Noch im Februar will die Berliner NPD einen neuen Vorsitzenden wählen. Das berichtet der Tagesspiegel. Für den Landesvorsitz ist der Rechtsextremist Uwe Meenen vorgesehen, der ein enger Vertrauter des Holocaustleugners Horst Mahler ist, berichtet das Blatt. Treibende Kraft wird demnach im Landesverband Eckart Bräuniger, der im Jugoslawienkrieg als Söldner auf der Seite kroatischer Milizen gekämpft hatte. Er soll „Landesorganisationsleiter“ werden und kandidiert zudem als stellvertretender Landesvorsitzender.
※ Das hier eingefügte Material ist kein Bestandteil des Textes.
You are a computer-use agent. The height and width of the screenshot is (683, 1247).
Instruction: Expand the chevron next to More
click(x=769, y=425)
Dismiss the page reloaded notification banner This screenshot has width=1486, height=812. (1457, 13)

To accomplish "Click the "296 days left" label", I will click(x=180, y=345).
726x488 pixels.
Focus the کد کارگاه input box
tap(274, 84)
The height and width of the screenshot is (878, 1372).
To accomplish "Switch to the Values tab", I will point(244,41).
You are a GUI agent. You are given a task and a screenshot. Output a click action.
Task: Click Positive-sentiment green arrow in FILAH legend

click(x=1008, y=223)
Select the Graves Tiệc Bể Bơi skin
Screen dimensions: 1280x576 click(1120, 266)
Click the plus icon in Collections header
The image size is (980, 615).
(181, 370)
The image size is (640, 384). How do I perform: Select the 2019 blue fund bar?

Neben ihm soll der frühere Berliner DVU-Vorsitzende Dietmar Tönhardt und das ehemalige führende Mitglied der „Kameradschaft Märkischer Heimatschutz“, Sebastian Schmidtke als Stellvertreter antreten. Nach Informationen des Tagesspiegels wurden für eine „Veranstaltungsoffensive“ bereits Bezirksräume in Steglitz-Zehlendorf, Neukölln und Lichtenberg angefragt. Die NPD-Berlin steckt in einer tiefen Krise, verlor zahlreiche Mitglieder und gilt als tief zerstritten. Im Dezember 2009 hatte zudem der bisherige Landesvorsitzende Hähnel seinen Rückzug aus dem Amt angekündigt.

Der Rechtsextremisten Uwe Meenen war in den vergangenen Jahren mehrmals im Zusammenhang mit angeblichen Immmobiliengeschäften der NPD in Erscheinung getreten, unter anderem in Bayern und Sachsen.